---
license: apache-2.0
base_model: Qwen/Qwen3-VL-8B-Instruct
library_name: transformers
tags:
  - grpo
  - trl
  - video
  - video-text-to-text
  - planner
  - long-video
pipeline_tag: video-text-to-text
---

# ToolMerge planner — GRPO-finetuned Qwen3-VL-8B (step 50)

GRPO-finetuned planner from
[Qwen3-VL-8B-Instruct](https://huggingface.co/Qwen/Qwen3-VL-8B-Instruct), used
as the text-only query decomposer in the ToolMerge keyframe-retrieval pipeline.

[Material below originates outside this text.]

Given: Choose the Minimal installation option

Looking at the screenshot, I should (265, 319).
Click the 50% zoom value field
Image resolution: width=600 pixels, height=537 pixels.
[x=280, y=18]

Trained with TRL's GRPO trainer on Molmo-2 Moments (M2M) training data,
optimizing the `frames-in-GT` + `consistency` reward at `global_step=50`.

## Quick start

```python
from transformers import AutoProcessor, AutoModelForCausalLM

processor = AutoProcessor.from_pretrained("michalsr/toolmerge-planner-grpo")
model = AutoModelForCausalLM.from_pretrained(
    "michalsr/toolmerge-planner-grpo",
    torch_dtype="bfloat16",
)
```

To use inside ToolMerge, override the planner checkpoint at the CLI:

```bash
toolmerge config=configs/m2m/qwen3_8.yaml \
    model.base=michalsr/toolmerge-planner-grpo
```

## Training recipe

| Setting | Value |
|---|---|
| Base model | `Qwen/Qwen3-VL-8B-Instruct` |
| Reward | `frames_in_gt=1.0`, `consistency=1.0` |
| Training data | `train_correct_uniform_8f_clip_max1.json` (filtered M2M train split, ~1500 items) |
| Optimizer | `paged_adamw_8bit`, lr=1e-6, bf16 |
| Compute | 2 nodes × 4 GPUs |
| Step | `global_step=50` |
| Framework | TRL 0.27.2, transformers 4.57.6, PyTorch 2.10.0 |

Full training config: [`training/configs/m2m_grpo.yaml`](https://github.com/michalsr/ToolMerge/blob/main/training/configs/m2m_grpo.yaml)
in the ToolMerge repo.

## Citation

```bibtex
@misc{shlapentokhrothman2026decomposingqueriestoolcalls,
  title         = {Decomposing Queries into Tool Calls for Long-Video Keyframe Retrieval},
  author        = {Michal Shlapentokh-Rothman and Prachi Garg and Yu-Xiong Wang and Derek Hoiem},
  year          = {2026},
  eprint        = {2605.23826},
  archivePrefix = {arXiv},
  primaryClass  = {cs.CV},
  url           = {https://arxiv.org/abs/2605.23826},
}
```

Cite the GRPO method:

```bibtex
@article{shao2024deepseekmath,
    title        = {{DeepSeekMath: Pushing the Limits of Mathematical Reasoning in Open Language Models}},
    author       = {Zhihong Shao and Peiyi Wang and Qihao Zhu and Runxin Xu and Junxiao Song and Mingchuan Zhang and Y. K. Li and Y. Wu and Daya Guo},
    year         = 2024,
    eprint       = {arXiv:2402.03300},
}
```

Code repo: <https://github.com/michalsr/ToolMerge>.